All that to say, my second novel has been considerably more difficult.


This weekend I will officially finish my second novel. Of course, edits are to follow. But for now, the bulk of the work is done. And let me tell you, book two was far more difficult than book one. I plotted it. Researched. Re-plotted. Re-researched. Added POV's. Removed POV's. Re-plotted. Wrote over 50,000 words. Scrapped about half of them. Shelved it for a couple months. Finished some short stories. Re-evaluated my writing goals. Un-shelved it. Re-plotted it. Tweaked some characters. And basically wracked my brain and doubted myself the whole time.


So it's a huge accomplishment to finally wrap this project up. And I feel like I've learned some things along the way. Mainly about myself.


You see, I have a fondness for prose. Sometimes I allow prose to supersede productivity, which means I'm after better not more. This could be a problem, especially when your publisher just wants… more. In other words, niggling over nouns and verbs can really slow a project down. (Which makes me wonder if a career novelist who's a nitpicker is inevitably a nutcase.) Writing, for me, can easily become tedium. Spending hours over a single page, pining for that ethereal, "just right" vibe. Only to realize the sun is setting on my near-perfect… half page.

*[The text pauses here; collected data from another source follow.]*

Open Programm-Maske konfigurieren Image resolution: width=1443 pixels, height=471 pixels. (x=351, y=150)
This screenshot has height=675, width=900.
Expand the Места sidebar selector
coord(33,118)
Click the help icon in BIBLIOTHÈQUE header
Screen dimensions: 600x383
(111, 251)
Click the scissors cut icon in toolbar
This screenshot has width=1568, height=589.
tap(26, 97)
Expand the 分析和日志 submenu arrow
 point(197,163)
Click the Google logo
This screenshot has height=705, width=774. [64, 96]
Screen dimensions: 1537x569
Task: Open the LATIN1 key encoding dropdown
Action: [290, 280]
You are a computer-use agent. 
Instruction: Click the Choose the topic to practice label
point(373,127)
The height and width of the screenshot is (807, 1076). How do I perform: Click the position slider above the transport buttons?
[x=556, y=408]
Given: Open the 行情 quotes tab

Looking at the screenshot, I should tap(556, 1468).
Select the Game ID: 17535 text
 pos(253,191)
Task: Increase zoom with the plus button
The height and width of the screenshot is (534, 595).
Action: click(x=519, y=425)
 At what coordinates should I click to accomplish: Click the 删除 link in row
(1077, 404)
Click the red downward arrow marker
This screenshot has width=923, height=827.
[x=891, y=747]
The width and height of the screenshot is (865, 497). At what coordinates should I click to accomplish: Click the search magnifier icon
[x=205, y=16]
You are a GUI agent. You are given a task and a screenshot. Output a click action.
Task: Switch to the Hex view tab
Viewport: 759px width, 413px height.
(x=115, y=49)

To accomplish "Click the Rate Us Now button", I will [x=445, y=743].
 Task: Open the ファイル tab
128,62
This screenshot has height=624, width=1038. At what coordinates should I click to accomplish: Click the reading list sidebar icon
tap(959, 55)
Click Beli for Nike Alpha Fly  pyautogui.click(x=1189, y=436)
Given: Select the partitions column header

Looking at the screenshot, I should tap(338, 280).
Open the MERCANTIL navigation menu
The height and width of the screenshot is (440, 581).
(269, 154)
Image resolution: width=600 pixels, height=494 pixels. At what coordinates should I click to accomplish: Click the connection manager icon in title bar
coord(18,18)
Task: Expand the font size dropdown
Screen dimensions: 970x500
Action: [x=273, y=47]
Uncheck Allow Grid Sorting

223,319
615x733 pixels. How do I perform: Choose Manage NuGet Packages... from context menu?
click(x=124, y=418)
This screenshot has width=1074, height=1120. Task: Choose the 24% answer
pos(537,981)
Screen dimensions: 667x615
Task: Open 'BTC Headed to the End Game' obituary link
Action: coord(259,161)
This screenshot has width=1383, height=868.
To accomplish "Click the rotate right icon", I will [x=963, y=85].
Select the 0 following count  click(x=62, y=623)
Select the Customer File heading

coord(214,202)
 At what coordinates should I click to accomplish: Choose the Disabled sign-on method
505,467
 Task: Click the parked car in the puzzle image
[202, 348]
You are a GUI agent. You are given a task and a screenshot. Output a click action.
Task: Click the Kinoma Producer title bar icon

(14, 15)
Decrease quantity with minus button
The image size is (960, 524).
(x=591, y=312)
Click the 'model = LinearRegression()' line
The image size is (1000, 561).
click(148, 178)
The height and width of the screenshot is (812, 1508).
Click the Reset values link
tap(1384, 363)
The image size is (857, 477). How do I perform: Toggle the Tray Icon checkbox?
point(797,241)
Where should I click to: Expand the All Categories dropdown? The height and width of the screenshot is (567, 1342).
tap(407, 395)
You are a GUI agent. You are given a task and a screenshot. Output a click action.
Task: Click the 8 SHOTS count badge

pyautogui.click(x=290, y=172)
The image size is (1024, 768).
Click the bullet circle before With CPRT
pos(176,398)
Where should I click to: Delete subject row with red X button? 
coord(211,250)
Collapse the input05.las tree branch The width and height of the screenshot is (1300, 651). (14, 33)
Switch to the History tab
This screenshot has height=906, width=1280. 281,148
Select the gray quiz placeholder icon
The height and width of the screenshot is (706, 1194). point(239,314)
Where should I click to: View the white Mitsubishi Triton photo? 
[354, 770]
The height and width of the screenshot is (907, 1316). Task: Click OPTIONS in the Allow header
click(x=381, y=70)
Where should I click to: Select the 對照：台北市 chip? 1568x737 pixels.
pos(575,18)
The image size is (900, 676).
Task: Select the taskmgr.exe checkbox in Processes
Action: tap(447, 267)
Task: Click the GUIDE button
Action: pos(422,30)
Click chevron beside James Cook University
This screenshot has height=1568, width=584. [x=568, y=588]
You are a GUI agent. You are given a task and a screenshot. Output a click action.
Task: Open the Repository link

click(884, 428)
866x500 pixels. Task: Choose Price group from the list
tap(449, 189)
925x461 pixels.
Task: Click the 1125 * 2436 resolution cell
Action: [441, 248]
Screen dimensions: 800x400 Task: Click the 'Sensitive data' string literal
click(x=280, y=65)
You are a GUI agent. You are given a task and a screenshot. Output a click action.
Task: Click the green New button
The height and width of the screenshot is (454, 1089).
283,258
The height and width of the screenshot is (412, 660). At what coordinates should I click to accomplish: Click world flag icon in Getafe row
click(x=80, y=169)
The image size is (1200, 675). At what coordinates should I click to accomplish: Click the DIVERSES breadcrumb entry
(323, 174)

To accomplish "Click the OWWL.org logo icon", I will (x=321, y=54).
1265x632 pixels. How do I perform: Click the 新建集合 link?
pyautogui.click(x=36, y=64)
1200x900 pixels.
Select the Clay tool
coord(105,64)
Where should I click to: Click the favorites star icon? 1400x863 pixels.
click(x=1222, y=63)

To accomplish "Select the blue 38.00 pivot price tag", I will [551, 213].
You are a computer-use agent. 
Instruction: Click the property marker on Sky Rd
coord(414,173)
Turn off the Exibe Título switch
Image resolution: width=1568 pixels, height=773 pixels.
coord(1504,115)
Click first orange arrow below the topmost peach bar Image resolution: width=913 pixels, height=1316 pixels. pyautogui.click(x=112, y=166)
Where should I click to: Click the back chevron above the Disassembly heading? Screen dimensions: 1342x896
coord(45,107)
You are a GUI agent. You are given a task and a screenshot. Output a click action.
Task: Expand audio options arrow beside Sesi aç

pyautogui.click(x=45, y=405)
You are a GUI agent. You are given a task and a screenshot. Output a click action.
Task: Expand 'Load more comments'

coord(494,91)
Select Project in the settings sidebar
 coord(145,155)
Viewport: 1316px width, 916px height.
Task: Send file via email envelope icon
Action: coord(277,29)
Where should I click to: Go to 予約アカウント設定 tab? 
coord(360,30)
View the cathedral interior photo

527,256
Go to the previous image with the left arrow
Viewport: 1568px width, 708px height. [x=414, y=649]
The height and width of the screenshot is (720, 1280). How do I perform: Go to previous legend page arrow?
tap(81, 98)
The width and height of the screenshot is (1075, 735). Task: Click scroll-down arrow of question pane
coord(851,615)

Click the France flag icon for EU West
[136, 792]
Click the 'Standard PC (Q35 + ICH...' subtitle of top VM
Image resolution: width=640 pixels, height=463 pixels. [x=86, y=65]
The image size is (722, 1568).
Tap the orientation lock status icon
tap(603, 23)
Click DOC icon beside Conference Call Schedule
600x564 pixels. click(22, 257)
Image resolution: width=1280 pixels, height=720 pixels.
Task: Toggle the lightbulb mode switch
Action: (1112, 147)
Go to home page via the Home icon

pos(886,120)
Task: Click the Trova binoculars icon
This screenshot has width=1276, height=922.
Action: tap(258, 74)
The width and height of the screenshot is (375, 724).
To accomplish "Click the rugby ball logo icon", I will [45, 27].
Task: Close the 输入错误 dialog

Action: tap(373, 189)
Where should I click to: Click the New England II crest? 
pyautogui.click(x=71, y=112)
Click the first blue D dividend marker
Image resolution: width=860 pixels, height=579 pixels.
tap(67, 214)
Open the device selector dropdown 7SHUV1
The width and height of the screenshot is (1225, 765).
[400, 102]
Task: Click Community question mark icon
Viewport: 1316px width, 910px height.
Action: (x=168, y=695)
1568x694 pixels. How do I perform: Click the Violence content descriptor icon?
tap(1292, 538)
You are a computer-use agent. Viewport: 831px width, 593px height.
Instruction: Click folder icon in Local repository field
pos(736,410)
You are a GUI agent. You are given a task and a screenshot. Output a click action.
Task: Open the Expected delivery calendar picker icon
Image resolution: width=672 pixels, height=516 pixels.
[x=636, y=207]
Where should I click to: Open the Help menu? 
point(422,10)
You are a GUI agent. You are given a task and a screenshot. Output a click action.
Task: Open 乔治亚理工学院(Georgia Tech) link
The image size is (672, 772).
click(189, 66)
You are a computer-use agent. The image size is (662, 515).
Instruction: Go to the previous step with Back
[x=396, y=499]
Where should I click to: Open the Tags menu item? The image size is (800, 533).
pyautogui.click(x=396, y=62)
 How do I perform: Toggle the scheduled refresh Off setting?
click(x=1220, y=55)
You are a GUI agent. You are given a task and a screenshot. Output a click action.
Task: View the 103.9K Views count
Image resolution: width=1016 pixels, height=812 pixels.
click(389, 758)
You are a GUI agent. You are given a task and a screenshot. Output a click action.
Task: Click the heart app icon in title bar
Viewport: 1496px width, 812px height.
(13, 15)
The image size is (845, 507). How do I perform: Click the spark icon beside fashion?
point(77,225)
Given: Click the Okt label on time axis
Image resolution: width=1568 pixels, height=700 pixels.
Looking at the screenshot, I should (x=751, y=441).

Hey, Rome wasn't built in a day. Building Romans takes even longer.


But between my schedule and my obsession with perfection, it would take me decades to pull off something that meets my perfectionist standards. Really. It's a treadmill that never rests. However, I don't have decades and I'm beginning to wonder if my self-imposed treadmill is getting me any closer to a finish line.


Okay. Maybe it's possible to aim for more AND better. I dunno. All I know is that, at the moment, if I'm going to grow as a career novelist, I simply must sacrifice some of the better for the more. Or to put it another way, I need to lighten up on the perfectionism. Yes, the tortoise will cross the finish line. However, today's publishing industry is looking for hares.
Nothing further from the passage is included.